Seoul stocks tumbled 2.2 percent Tuesday, stretching losses for a third day on worsening euro zone debt crisis and disappointing U.S. market performance overnight.

The benchmark KOSPI slipped 2.2 percent to close at 2,109.73. KOSDAQ lost 1.55 percent and closed at 490.63.

“This week, in large, is an adjustment period digesting the euro zone contagion fear as well as the weak unemployment data in the U.S. The policy rate review meeting is also taking place later this week so the fall today should be seen as a temporary reaction,” Kang Hyun-chill, an analyst at Woori Investment & Securities said.
Traders at a Daewoo Securities office in Yeouido, central Seoul, on Tuesday. (Ahn Hoon/The Korea Herald)
Traders at a Daewoo Securities office in Yeouido, central Seoul, on Tuesday. (Ahn Hoon/The Korea Herald)

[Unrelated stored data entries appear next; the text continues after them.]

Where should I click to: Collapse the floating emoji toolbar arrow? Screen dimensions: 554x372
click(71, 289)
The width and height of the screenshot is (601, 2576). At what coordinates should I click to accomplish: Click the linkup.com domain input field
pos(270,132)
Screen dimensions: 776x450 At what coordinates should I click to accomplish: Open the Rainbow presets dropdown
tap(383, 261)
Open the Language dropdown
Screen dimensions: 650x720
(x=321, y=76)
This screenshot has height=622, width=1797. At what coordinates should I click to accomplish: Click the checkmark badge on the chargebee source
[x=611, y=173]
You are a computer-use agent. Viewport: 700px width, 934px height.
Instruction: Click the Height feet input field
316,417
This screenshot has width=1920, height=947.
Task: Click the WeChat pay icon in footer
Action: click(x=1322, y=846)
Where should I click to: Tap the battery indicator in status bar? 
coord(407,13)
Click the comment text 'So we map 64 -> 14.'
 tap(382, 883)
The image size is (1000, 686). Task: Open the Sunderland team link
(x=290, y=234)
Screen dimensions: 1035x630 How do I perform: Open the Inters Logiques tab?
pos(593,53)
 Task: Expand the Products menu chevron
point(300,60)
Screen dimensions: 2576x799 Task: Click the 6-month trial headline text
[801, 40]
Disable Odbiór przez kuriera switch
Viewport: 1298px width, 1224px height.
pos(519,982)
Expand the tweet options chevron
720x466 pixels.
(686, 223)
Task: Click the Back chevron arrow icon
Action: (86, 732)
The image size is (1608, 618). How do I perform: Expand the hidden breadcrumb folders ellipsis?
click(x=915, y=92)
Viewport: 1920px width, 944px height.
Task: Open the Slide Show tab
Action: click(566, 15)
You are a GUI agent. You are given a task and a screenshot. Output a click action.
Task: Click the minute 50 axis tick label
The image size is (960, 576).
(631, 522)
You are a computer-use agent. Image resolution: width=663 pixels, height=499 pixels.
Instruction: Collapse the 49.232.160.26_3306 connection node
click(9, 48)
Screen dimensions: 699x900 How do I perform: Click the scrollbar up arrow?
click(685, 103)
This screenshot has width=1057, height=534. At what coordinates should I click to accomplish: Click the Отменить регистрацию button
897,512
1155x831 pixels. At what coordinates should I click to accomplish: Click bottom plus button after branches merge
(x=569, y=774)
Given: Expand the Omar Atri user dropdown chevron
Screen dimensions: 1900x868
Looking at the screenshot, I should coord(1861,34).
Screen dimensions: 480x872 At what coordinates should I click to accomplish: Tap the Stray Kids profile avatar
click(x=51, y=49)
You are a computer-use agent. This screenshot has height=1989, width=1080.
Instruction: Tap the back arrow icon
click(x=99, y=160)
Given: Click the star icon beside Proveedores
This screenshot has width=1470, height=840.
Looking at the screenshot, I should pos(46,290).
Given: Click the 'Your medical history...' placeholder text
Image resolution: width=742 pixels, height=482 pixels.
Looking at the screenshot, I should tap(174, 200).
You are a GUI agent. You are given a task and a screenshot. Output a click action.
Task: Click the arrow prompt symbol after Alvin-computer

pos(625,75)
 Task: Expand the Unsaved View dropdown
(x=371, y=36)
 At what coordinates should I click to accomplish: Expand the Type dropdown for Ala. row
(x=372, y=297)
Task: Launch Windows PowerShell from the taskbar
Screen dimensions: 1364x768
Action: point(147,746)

Hynix Semiconductors, the world’s second largest computer memory chip maker, sank 4.16 percent to 25,350 won, leading the decline. Samsung Electronics fell 1.73 percent to 850,000 won and LG Life Science, a petrochemical research firm, slid 2.6 percent to 46,900.

Following a weak start in the morning, the KOSPI traded on losses between 2 to 3 percent as investors feared that more countries, including Italy and Spain, could be engulfed by the euro zone’s debt crisis following Greece.

The market also awaits the release of second-quarter earnings this month, with many anticipating grimmer performance at major exporters than earlier forecast on slowing demand from major economies.

“But the market understands why the plunge was heavy. Such sharp decline was also the case last year when the debt woes were spreading to Greece and Portugal, but stocks recovered quickly. It’s basically a known risk,” Jun Jib-won, an analyst at Kiowa Securities said.

Tech shares on KOSDAQ were pulled down by a report from the Korea Exchange disclosing the list of companies that inflated revenue forecast for the second quarter on unreasonable ground.

Kiryung Electronics, the satellite and broadcasting service firm, fell 14.95 percent to 455 won.

The bourse operator found a total of eight KOSDAQ-listed companies, including Kiryung, to have manipulated their prospective earnings.

Europe’s debt picture grew cloudier after finance ministers of Greece, Portugal and Ireland promised cheaper loans, longer maturities and a more flexible rescue fund for heavily indebted nations without specifying details.

The Korean won closed at 1,066.5 won against the U.S. dollar from 1,057.8 won the previous session, hurt by the investors’ move to jump into the relative safety of the dollar on prospects Europe’s debt debacle will worsen.